Приблизительно в начале 1930-х годов в черновике одной из своих статей Шёнберг составил весьма показательный список своих «учителей». Первыми он назвал Баха и Моцарта; на втором уровне — Бетховена, Брамса и Вагнера; а затем — в придачу — Шуберта, Малера, Рихарда Штрауса и высоко ценимого им Макса Регера. Ни Берлиоза, ни Дебюсси, ни Равеля: отсутствие французских модернистов красноречиво свидетельствует о том, что Шёнберг остался музыкальным патриотом. Его оригинальность, добавлял он с нотой смирения, состояла в точности подражания всему хорошему, что ему встречалось. И он пытался интегрировать свою революционную систему в почтенную музыкальную культуру Германии.

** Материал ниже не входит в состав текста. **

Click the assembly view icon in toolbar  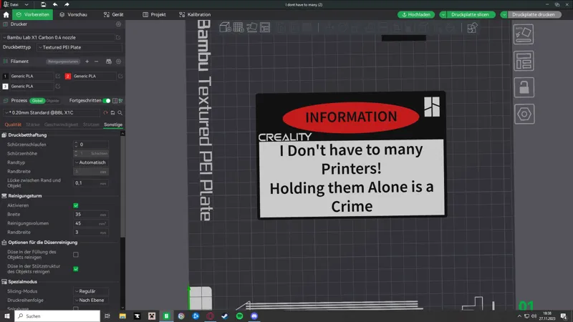coord(472,28)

Самую впечатляющую попытку в этом ключе он предпринял в 1937 году, когда переложил для оркестра Фортепианный квартет соль-минор Брамса. Это была одна из его любимых вещей обожаемого им композитора, сочинение малоизвестное, и оркестровка должна была раскрыть в нем, полагал он, немало красот. Четырьмя годами ранее, непосредственно перед своей эмиграцией из гитлеровской Германии, он написал (и впоследствии опубликовал) блестящую лекцию «Брамс прогрессивный», в которой утверждал, что этот композитор — вовсе не отсталый и замшелый консерватор, которого слушатели передовых вкусов имеют полное право сбросить со счетов, нет, Брамс смело экспериментировал, особенно в поздних работах, с тематическими, гармоническими и ритмическими средствами и вовсе не оглядывался на Бетховена, а смотрел вперед — на кого бы вы думали? На Шёнберга.
Да и сама история не оставляла его в покое. В январе 1933 года Адольф Гитлер стал канцлером Германии, и Шёнберг, который жил и преподавал в Берлине, сумел сразу просчитать последствия. Он официально примкнул к иудейской конфессии и спешно, в мае, покинул нацистскую Германию. Первой его краткой остановкой был Париж, а уже в октябре он прибыл в США, ставшие его домом до самой смерти в 1951 году. Он был лишь одним в группе именитых беженцев из Германии и Австрии, оказавшихся под властью нацистов; беженцев, не только спасших свою жизнь, но и преобразивших страну, которую издавна, хотя и не всегда справедливо, называли страной без культуры.
Однако преданность великой немецкой традиции, всецело совместимая с модернизмом, не сделала легким жизненный путь Шёнберга. Его реакции на пренебрежение, реальное или только воображаемое, на плохо отрепетированные исполнения его сочинений, на попытки антрепренеров подправить или даже сократить его партитуры всегда были крайне резки и выдавали в нем придирчивого педанта, который ни при каких условиях не позволял притрагиваться к своим сочинениям. В старости он находил удовольствие лишь в теннисе; во всем остальном он всё чаще выказывал свой тяжелый нрав. Что, конечно, не умаляет значимости его вклада в историю музыки. Видимо, требовать, чтобы тот, кто смог совершить радикальную революцию, обладал еще и чувством юмора, — это слишком. Быть модернистом всегда было тяжелее, чем благополучно шествовать по жизни под защитой традиций. Зато в музыке Шёнберга, как бы мы к ней ни относились, есть драгоценные крупицы подлинного юмора.